Ainsi donc les deux orchestres de la région continuent-ils de mener leur vie, chacun de leur côté. Le projet de fusion engagé en 2017 a échoppé : « Cela aurait été un symbole pour la toute nouvelle région Bourgogne-Franche-Comté et aussi la première création d’un nouvel orchestre en France depuis bien longtemps », rappelle Pascal Tritsch, directeur de la culture à la ville de Besançon. Ambition avortée au terme d’un feuilleton qui aura duré deux ans, pour des questions de statuts différents des musiciens bisontins et dijonnais et l’impossibilité de s’accorder sur les modalités de constitution du nouvel ensemble. L’orchestre franc-comtois, qui partage sa saison entre Besançon et Montbéliard, tourne avec un budget annuel de 2 millions d’euros ; la formation bourguignonne, qui garde une tradition d’orchestre lyrique et investit régulièrement la fosse de l’Opéra de ­Dijon, dispose, quant à elle, de 1,4 ­million. Les dirigeants se connaissent bien – le directeur artistique de l’orchestre Victor-Hugo, Jean-François Verdier, fut chef associé à l’auditorium de Dijon entre 2004 et 2006. Ils n’excluent pas de collaborer sur des projets ponctuels, mais aucun d’entre eux n’a pour l’instant vu le jour. Et chacun organise ses tournées, plutôt en Bourgogne pour l’ODB, plutôt en Franche-Comté pour Victor-Hugo.

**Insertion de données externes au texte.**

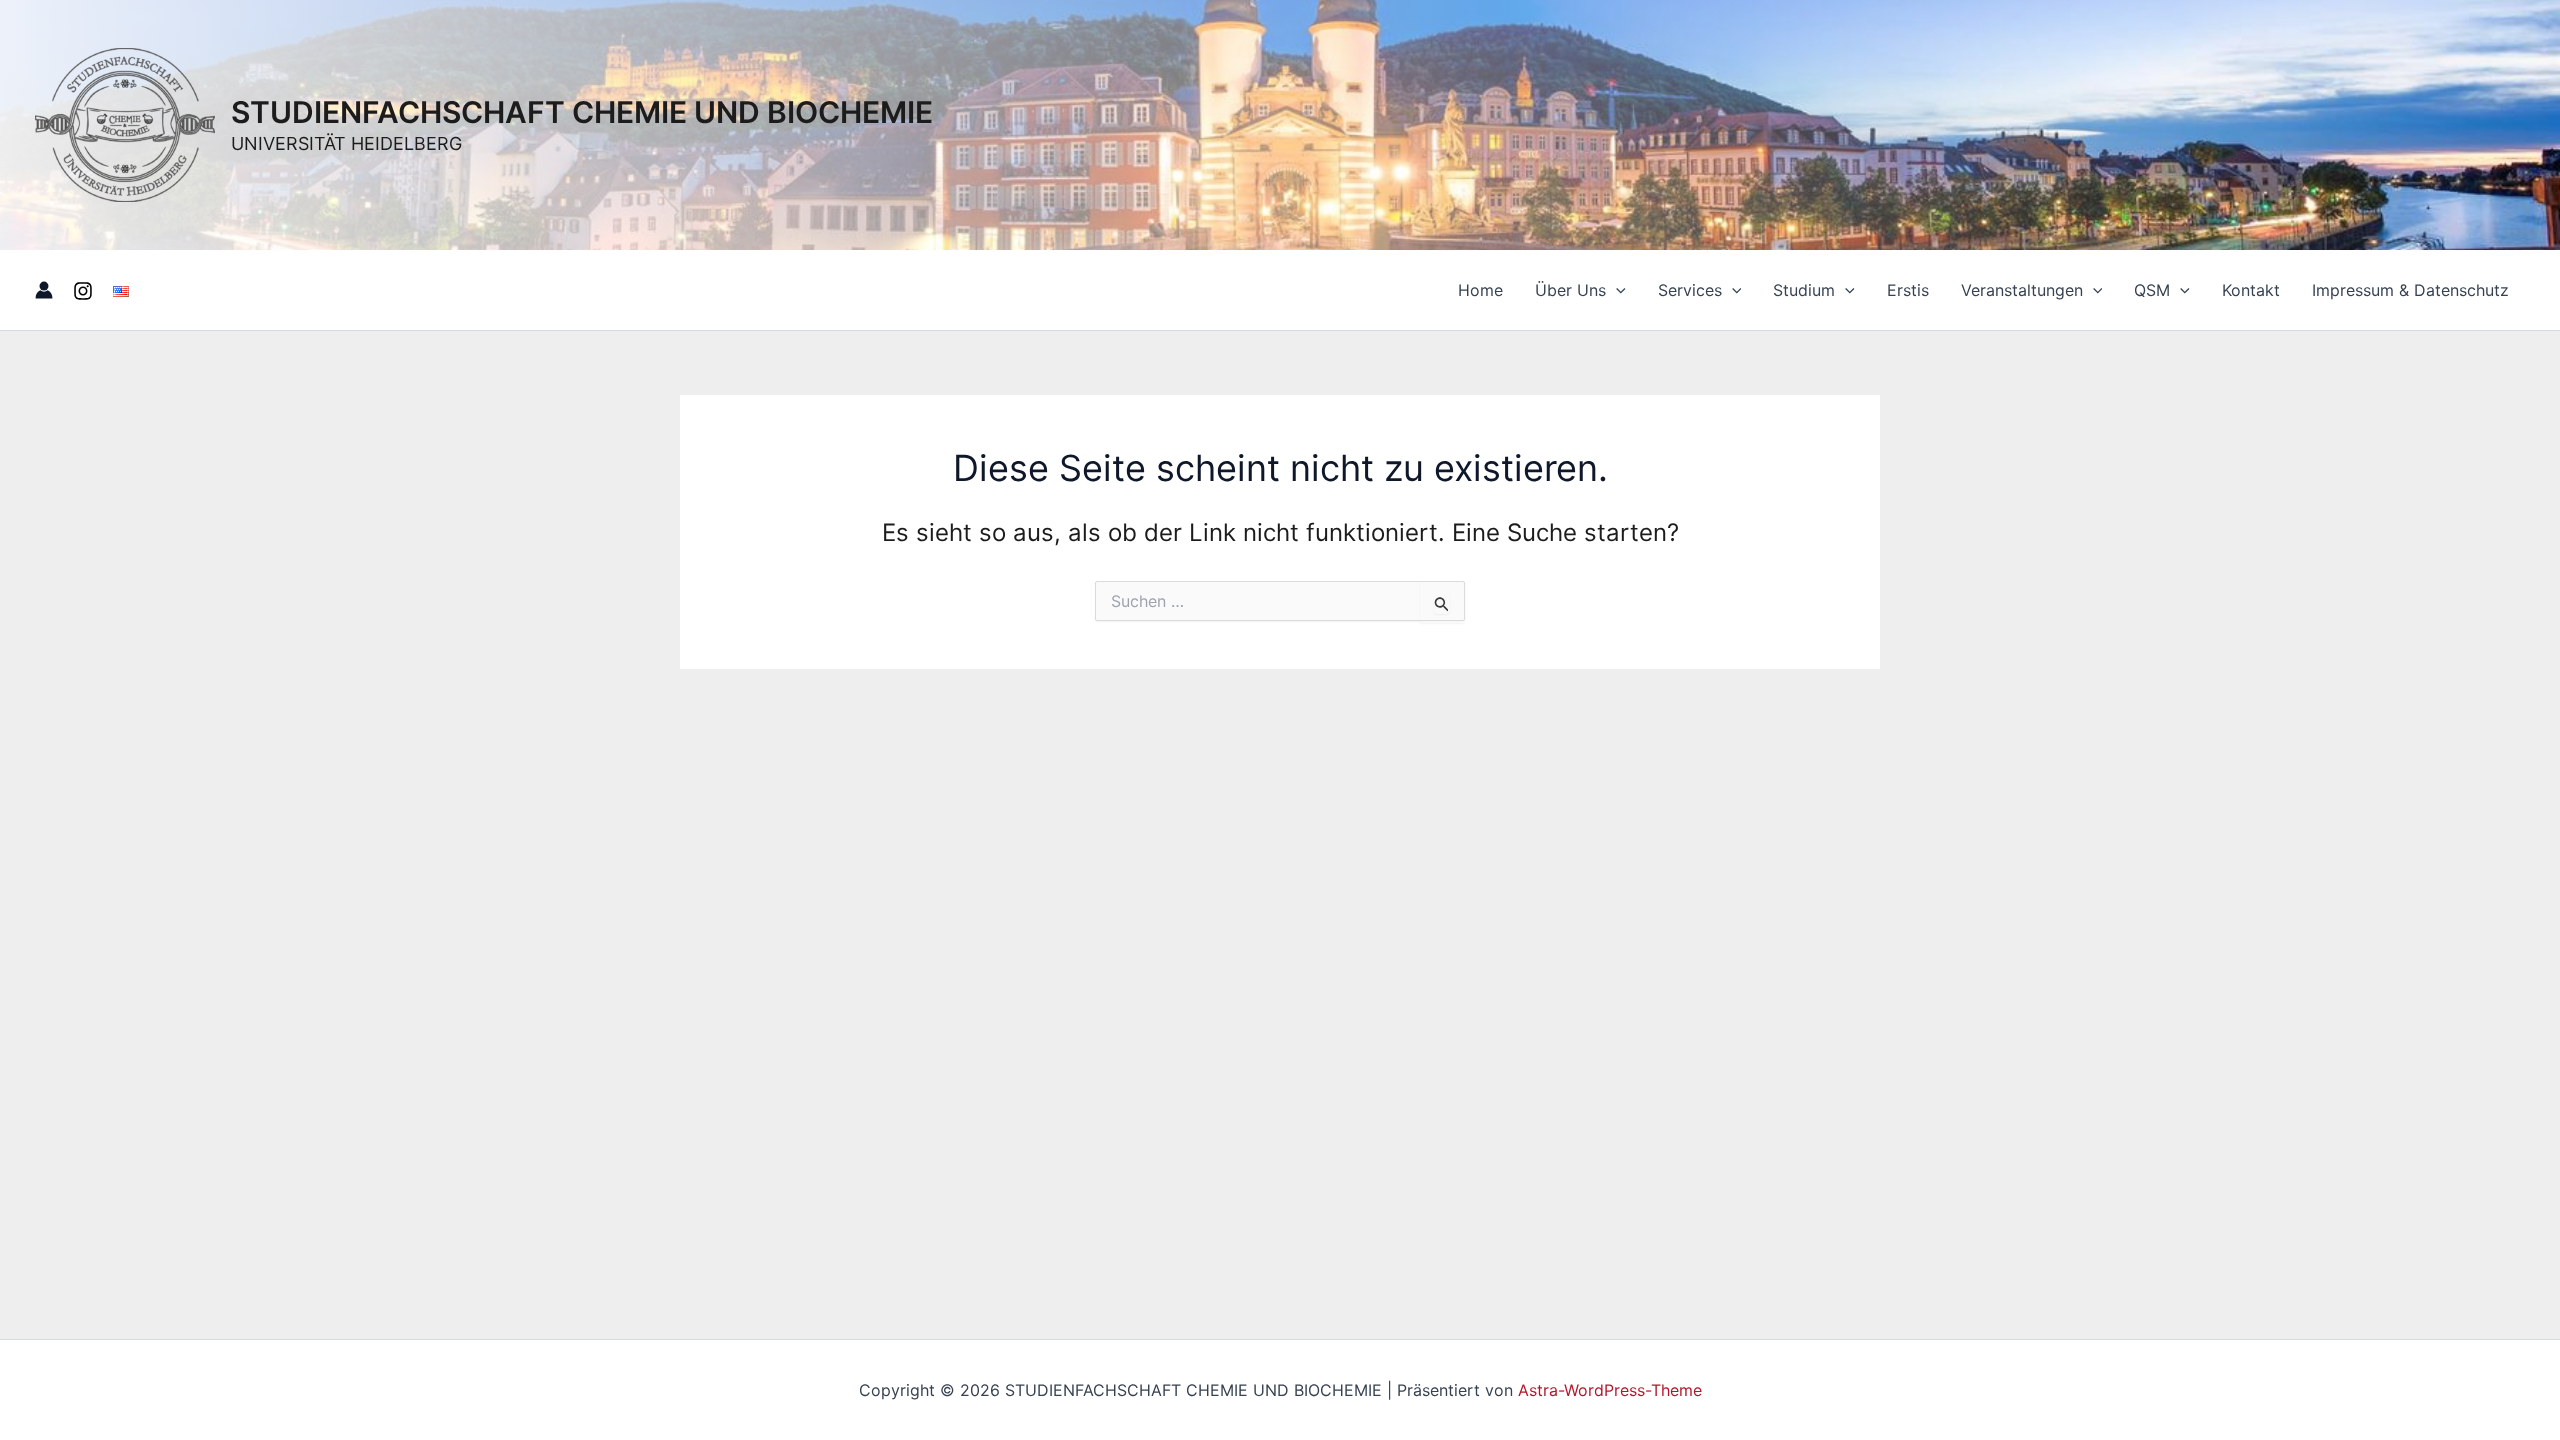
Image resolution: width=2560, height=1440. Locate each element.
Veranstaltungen (2022, 290)
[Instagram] (83, 291)
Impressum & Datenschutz (2410, 290)
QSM (2152, 290)
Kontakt (2251, 290)
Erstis (1908, 290)
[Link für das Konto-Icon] (44, 290)
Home (1480, 290)
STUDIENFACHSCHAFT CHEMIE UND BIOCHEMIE (582, 112)
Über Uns (1570, 290)
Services (1690, 290)
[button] (1616, 290)
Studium (1804, 290)
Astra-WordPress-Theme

Une faible coopération entre les deux villes

Car force est de reconnaître que les habitudes propres aux anciennes régions perdurent, y compris dans le domaine culturel. Ainsi l’École supérieure de musique Bourgogne-Franche-Comté, basée à Dijon, organise-t-elle la majorité de ses événements dans la capitale régionale, rarement dans le Doubs. L’Opéra de Dijon, s’il propose quelques échanges avec le théâtre Edwige-Feuillère de Vesoul ou avec les Deux Scènes (scène nationale de Besançon), n’a jamais envisagé de collaborer avec la Co[opéra] tive, qui réunit cinq scènes françaises dont les Deux Scènes. « Nos productions nécessitent un lieu, des équipes et des moyens qui n’existent pas ailleurs en Bourgogne-Franche-Comté », explique Laurent Joyeux, ouvert toutefois à des initiatives originales comme le Hänsel et Gretel de Humperdinck programmé par l’Opéra de Dijon dans un village du Haut-Jura en juin 2016, en plein air et autour d’un pique-nique.

Diversification

Les objectifs culturels des deux villes ne sont pourtant pas si éloignés. À Dijon comme à Besançon, la volonté est de rendre la musique accessible au plus grand nombre. « Le festival est ouvert chaque année par un concert gratuit au pied de la citadelle », rappelle Pascal Tritsch. « Chaque année, 9 000 de nos 25 000 spectateurs assistent à un concert gratuit du festival », complète Jean-Michel Mathé. L’orchestre ­Victor-Hugo investit souvent les maisons de quartier et cible un public familial. De son côté, l’ODB a monté un orchestre composé uniquement de jeunes issus de deux quartiers labellisés “politique de la ville” (Fontaine d’Ouche et Grésilles), qui s’est produit l’an dernier lors d’un concert avec le rappeur Menelik. « Entre autres exemples, nous soutenons le dispositif des classes à horaires aménagés et nous finançons l’intervention de musiciens dans les écoles », souligne pour sa part Christine Martin. Besançon investit fortement dans son festival, dont le budget pèse entre 1,1 et 1,4 million d’euros, et dans une moindre mesure dans le Festival de musique ancienne de Montfaucon. Tandis que Dijon, où la culture pèse 23 % du budget municipal, finance son imposante maison d’opéra et mise sur la diversité des propositions culturelles d’une ville où cohabitent les Traversées baroques, le quatuor Manfred comme le bouillonnement contemporain porté par Why Note. Deux villes, une région, deux stratégies.